Jay Journal: Why was African American History put into our options for class?

Burrell: This class was put into Prep’s curriculum to give students a different option to learn about new history that isn’t always looked at. African American history gives students the opportunity to learn about different perspectives, and an outline on questions that may go unanswered in a different American history class because teachers are touching on World and American history so it gives a different dynamic. When a person follows history, it tells the present day story, and a lot of those stories haven’t been told which gives misperception of what people go through, especially what African-American people have been through, and still go through to this day.


Jay Journal: Where did the idea come from to start this class?

Burrell: The idea to start this class came from some Prep students from the Black Student Alliance about 2 years ago. These students came to me interested in learning more about their history. The students felt like they weren’t learning much about their history in the traditional World and US History classes taught at Prep.


Jay Journal: What is the difference between the AP class, and the regular class?

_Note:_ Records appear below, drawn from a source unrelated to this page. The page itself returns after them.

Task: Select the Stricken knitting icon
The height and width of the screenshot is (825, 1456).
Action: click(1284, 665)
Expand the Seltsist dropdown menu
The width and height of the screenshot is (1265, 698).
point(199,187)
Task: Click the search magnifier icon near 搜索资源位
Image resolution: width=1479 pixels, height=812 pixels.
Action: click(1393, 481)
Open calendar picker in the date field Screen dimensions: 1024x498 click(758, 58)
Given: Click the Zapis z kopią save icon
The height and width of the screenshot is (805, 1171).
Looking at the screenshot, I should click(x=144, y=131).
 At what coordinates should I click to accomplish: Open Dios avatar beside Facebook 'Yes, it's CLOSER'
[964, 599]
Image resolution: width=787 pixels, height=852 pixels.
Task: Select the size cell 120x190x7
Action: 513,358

Burrell: Both classes teach most of the same content but the AP course goes more in depth into context and is more community-based. The projects that are assigned are also different. The AP class will also move at a faster pace and more information will be learned over a 18 week period.


Jay Journal: How has this class changed over time?

Burrell: African American History at Prep started only a year ago so it is still in its growing stage. “It is more of a college preparatory class because it is discussion based, and there will be tests, and there will be times where you can state your opinion too”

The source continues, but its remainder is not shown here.